At a spring workshop on Winnebago County homelessness and poverty sponsored by the League of Women Voters, speakers from Advocap, the Red Cross, the Christine Ann Shelter, the Oshkosh Housing Authority, the Department of Human Services, the Salvation Army, and Father Martin Carr described disturbing increases in demand for emergency food, rent, and other poverty related assistance. The Salvation Army alone spent $15,000 in 2003 in the city of Oshkosh just for hotel rooms for homeless people. The Christine Ann Shelter served 21 families in 1984 and today serves 85. The Housing Authority has 1 rental subsidy available for every 3 persons who apply. Last year the Department of Human Services' Emergency Assistance Program served 102 families, almost all of them homeless or in threat of impending homelessness
Friends, we clearly have a crisis of poverty at the global, national, state, and local levels.
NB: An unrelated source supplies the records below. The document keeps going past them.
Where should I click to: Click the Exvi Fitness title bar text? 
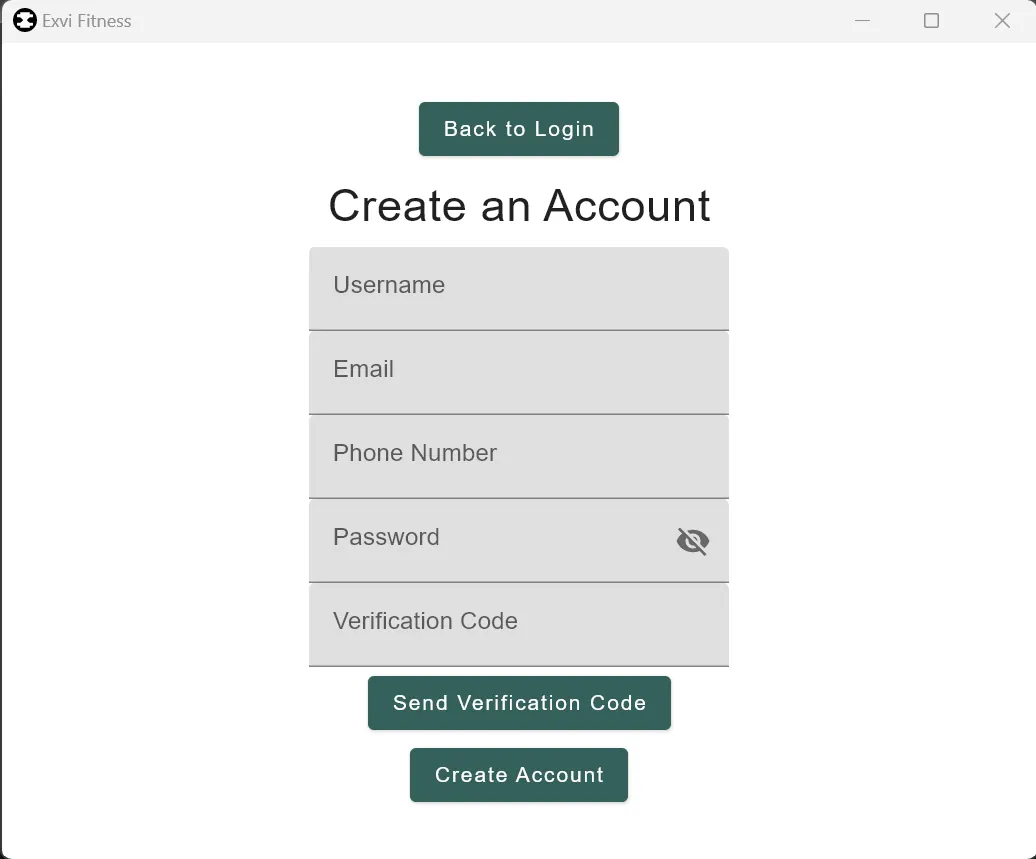click(87, 21)
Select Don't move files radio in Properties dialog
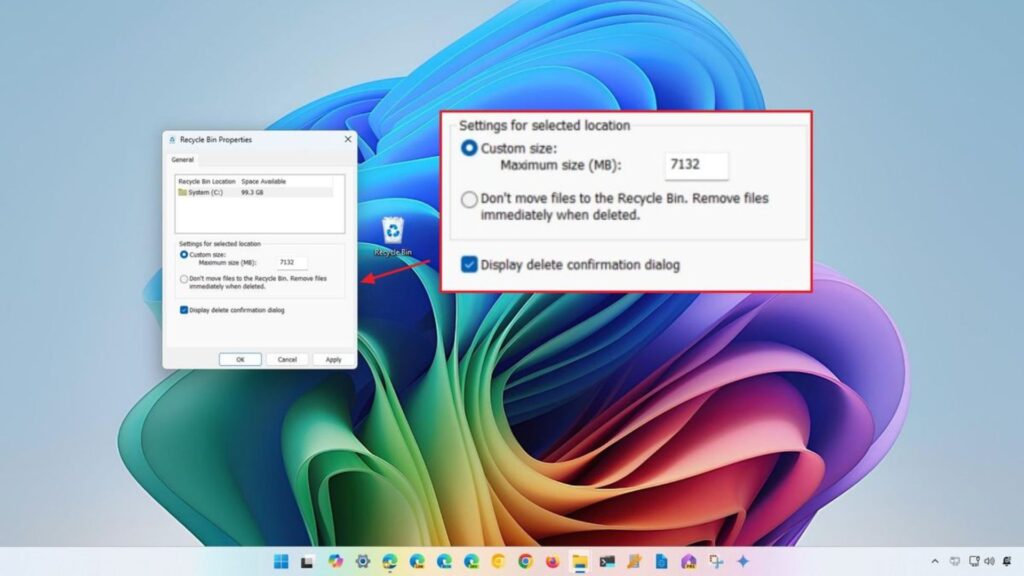The width and height of the screenshot is (1024, 576). click(184, 278)
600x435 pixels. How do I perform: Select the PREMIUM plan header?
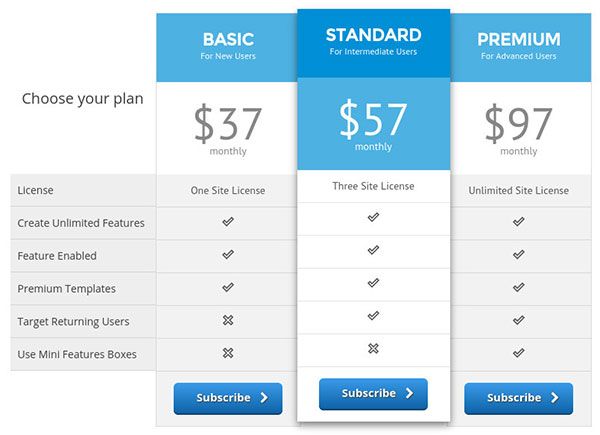[518, 46]
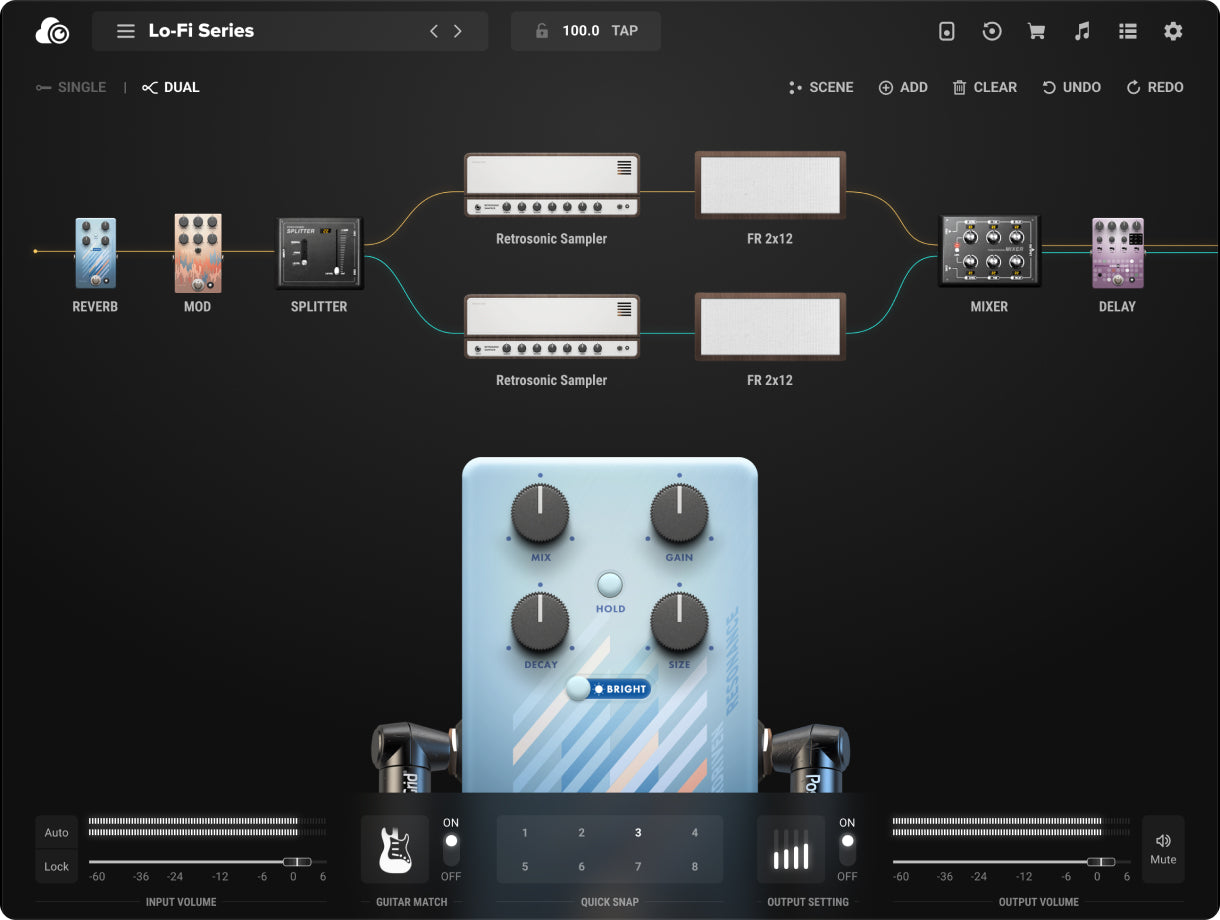Viewport: 1220px width, 920px height.
Task: Open the looper circular icon
Action: click(x=992, y=31)
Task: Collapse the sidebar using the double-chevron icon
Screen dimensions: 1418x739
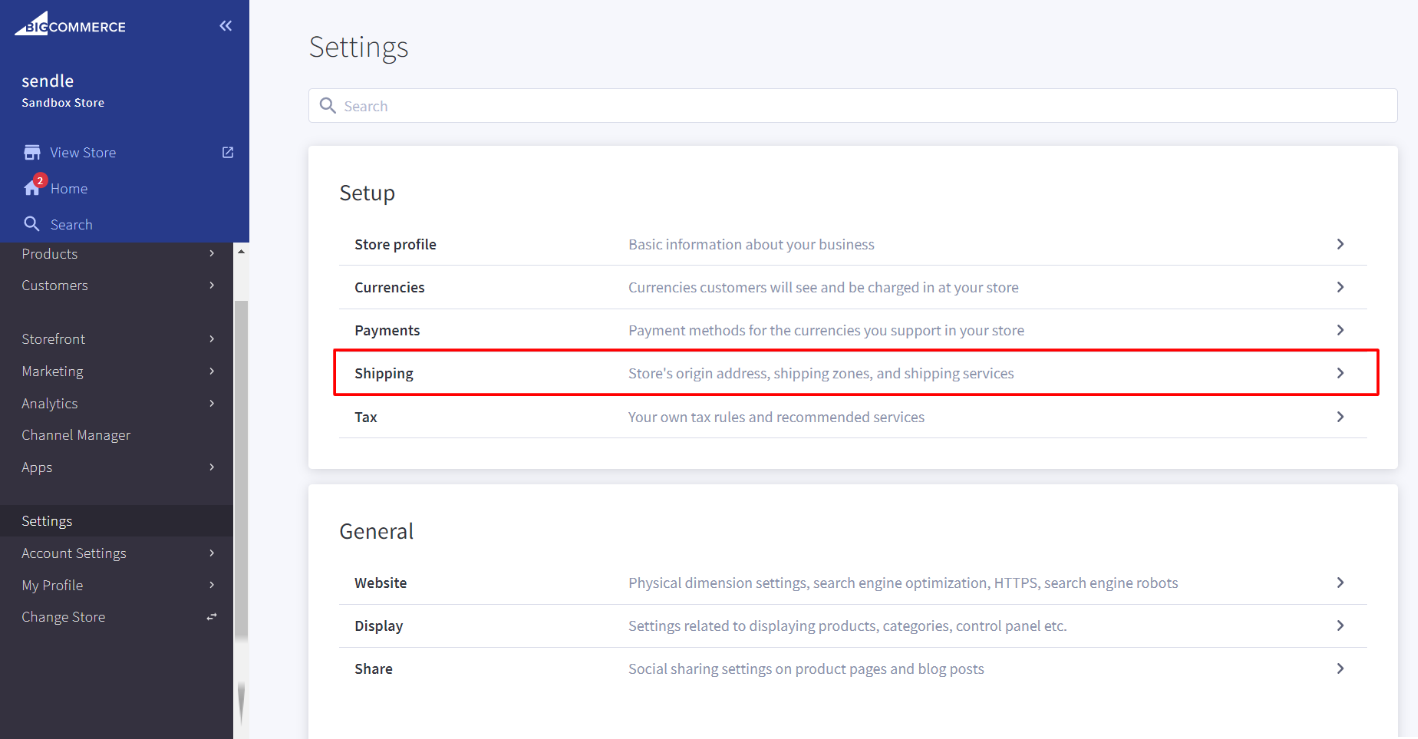Action: (225, 25)
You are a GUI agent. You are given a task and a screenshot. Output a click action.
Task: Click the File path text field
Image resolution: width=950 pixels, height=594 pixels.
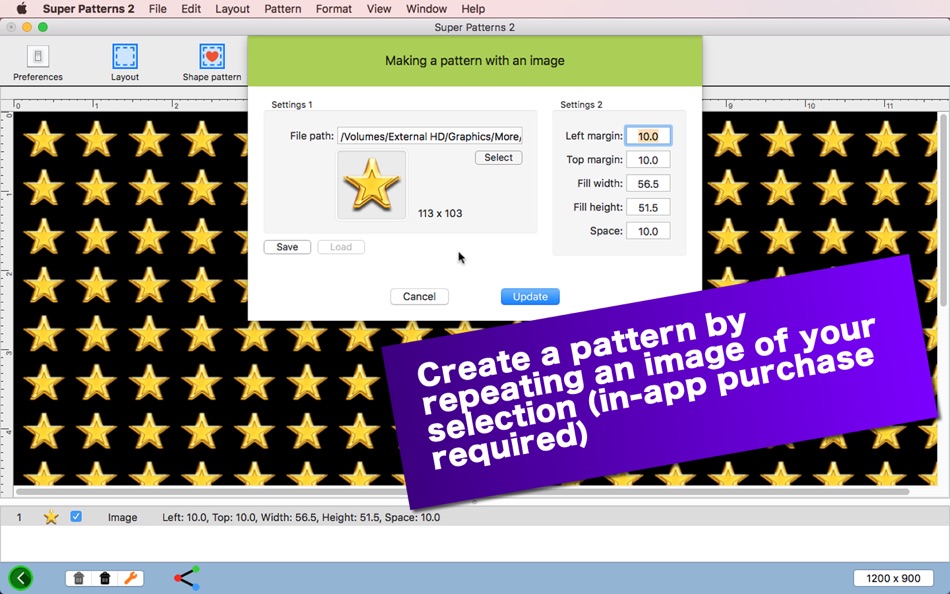click(x=430, y=136)
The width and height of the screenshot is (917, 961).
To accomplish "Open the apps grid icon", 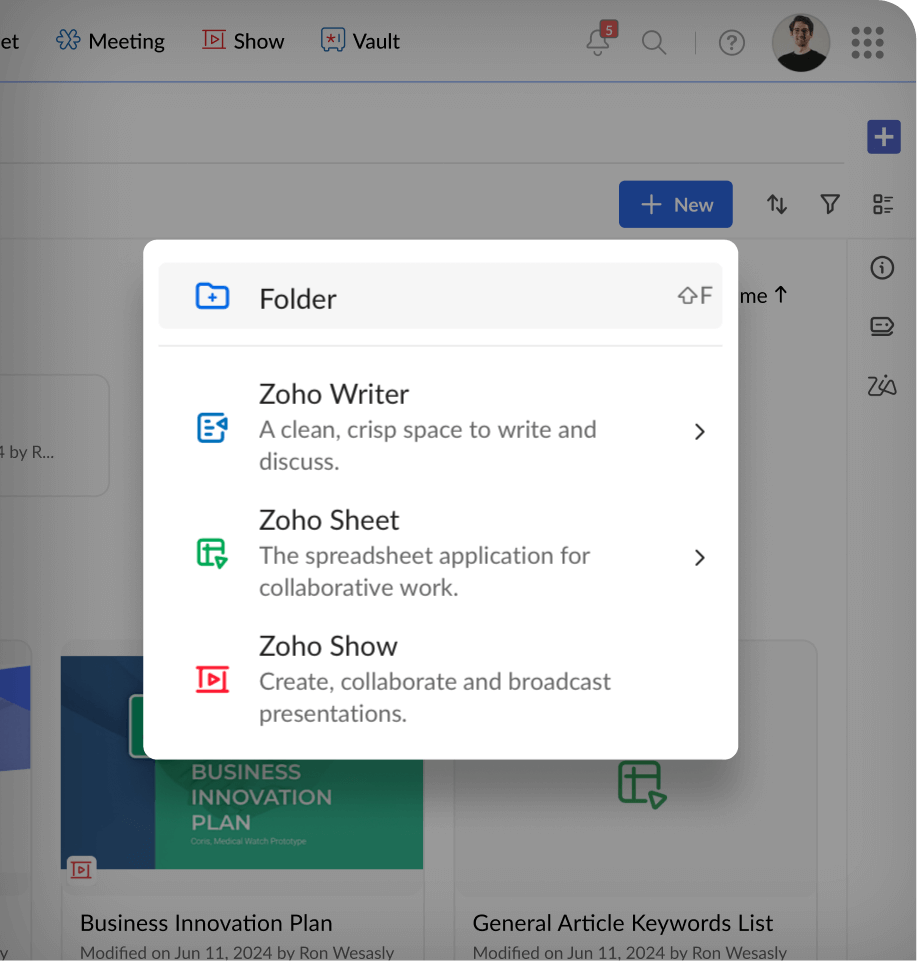I will tap(866, 42).
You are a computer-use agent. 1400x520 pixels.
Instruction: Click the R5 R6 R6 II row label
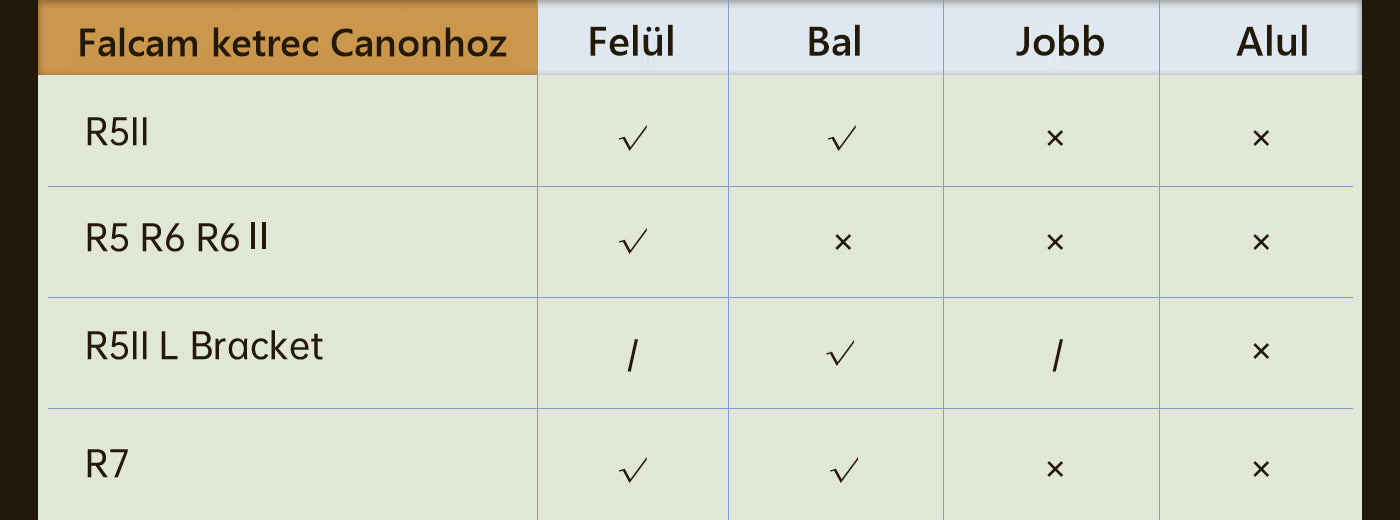point(177,238)
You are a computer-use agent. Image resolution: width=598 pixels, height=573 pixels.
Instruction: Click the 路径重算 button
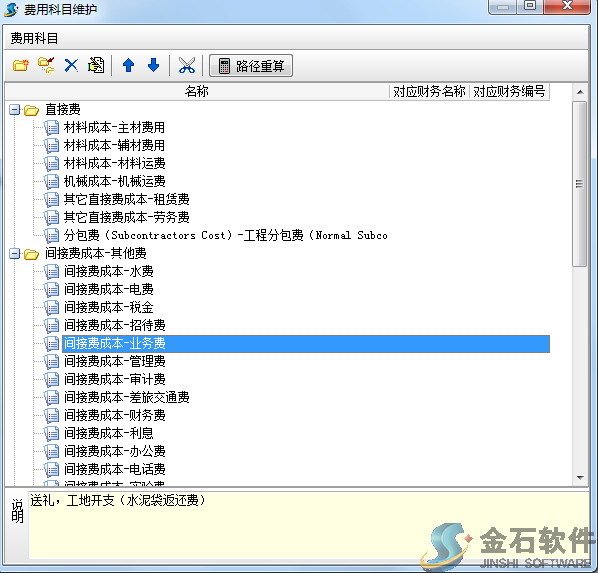click(251, 66)
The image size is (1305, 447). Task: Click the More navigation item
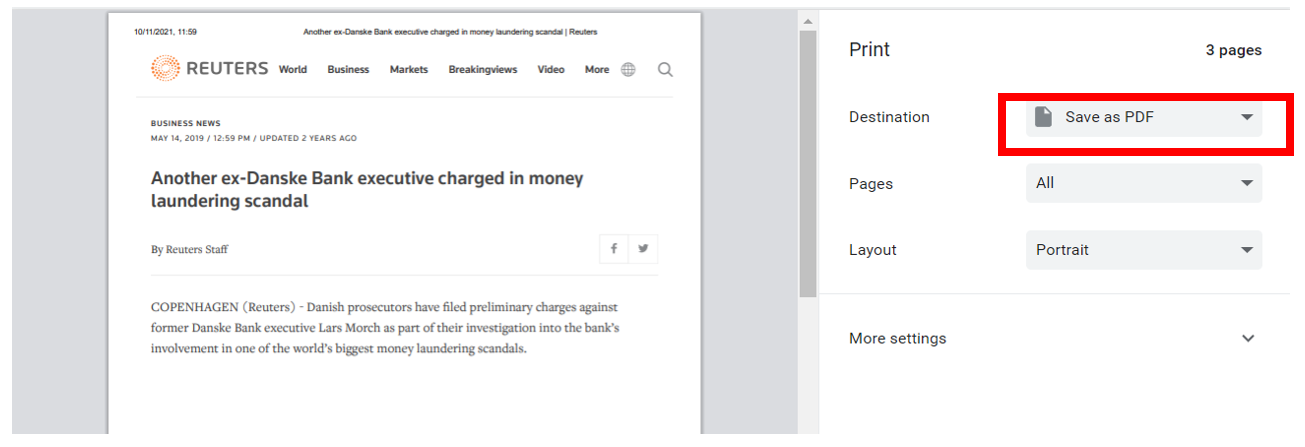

Sadly, the presidential campaign is so consumed with discussion of swift boats and qualifications of the potential first ladies that poverty has scarcely been mentioned. Even if it were, neither major candidate treats the issue with the urgency it deserves.
Our job is to get started a serious discussion of poverty. A few weeks ago an Oshkosh resident named Merrilee Janness wrote a wonderful letter to the Oshkosh Northwestern addressing the problem of poverty and despair in our community. We need many more letters like that, just like we need many more meetings like this one where we can at least begin the process of getting elected officials and other community leaders to put the issue of poverty on the table.
And once again, I want to thank Carla Eichinger for her great work on behalf of poor children and for making this event happen today. Thank you.